Mailing List Archive

Possible performance issue?
I notice that /usr (/dev/sda2) is at 96%. ext2 has some pretty bad
problems with fragmentation once it gets above a certain percentage.
This can cause some pretty bad performance problems. Once it has
fragmented, it is difficult to get it back to a contiguous state.

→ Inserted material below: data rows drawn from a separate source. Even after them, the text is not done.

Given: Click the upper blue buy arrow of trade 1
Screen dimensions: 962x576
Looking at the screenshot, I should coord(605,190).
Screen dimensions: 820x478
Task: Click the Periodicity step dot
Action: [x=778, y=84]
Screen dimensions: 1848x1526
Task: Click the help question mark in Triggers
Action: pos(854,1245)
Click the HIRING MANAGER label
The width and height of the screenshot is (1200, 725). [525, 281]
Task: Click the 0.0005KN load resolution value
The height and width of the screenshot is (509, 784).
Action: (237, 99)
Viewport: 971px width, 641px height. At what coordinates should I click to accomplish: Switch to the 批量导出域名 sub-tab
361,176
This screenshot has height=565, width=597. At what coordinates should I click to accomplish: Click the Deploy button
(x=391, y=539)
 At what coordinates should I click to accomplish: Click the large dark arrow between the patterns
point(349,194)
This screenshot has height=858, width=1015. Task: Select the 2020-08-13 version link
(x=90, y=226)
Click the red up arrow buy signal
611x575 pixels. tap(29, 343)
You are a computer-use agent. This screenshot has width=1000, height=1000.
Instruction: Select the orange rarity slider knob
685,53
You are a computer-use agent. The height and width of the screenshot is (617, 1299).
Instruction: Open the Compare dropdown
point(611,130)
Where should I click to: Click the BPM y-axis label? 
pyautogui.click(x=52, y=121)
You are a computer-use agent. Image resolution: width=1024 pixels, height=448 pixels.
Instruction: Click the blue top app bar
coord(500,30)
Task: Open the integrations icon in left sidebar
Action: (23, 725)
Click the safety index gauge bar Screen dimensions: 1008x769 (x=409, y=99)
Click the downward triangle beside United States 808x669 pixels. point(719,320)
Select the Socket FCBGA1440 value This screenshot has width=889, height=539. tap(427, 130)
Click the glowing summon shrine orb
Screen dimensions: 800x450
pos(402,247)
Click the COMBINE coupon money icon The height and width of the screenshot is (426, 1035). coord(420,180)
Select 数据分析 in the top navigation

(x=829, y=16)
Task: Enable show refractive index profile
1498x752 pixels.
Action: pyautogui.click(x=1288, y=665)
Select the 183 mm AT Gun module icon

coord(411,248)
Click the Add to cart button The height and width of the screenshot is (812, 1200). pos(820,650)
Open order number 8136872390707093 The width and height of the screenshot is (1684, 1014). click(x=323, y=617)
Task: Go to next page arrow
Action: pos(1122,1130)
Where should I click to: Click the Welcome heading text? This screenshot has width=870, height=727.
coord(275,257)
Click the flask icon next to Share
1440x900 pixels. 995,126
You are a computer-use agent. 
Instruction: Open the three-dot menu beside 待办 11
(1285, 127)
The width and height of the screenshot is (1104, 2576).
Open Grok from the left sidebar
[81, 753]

There are defrag programs, but they are fairly scary. The only other
way to get it back to normal is to back everything up, mkfs, and restore
it.

Perhaps somebody can remove a bunch of the packages that are installed
that we don't use?

--
Nick Reinking -- eschewing obfuscation since 1981 -- Minneapolis, MN
Re: Possible performance issue? [ In reply to ]
> (Nick Reinking <nick@twoevils.org>):
> I notice that /usr (/dev/sda2) is at 96%...
> Perhaps somebody can remove a bunch of the packages that
> are installed that we don't use?

The server is very clean in terms of software. The big culprits
for disk usage are MySQL's Innodb transaction data (currently a
single 10Gb file!), and logfiles from MySQL and Apache.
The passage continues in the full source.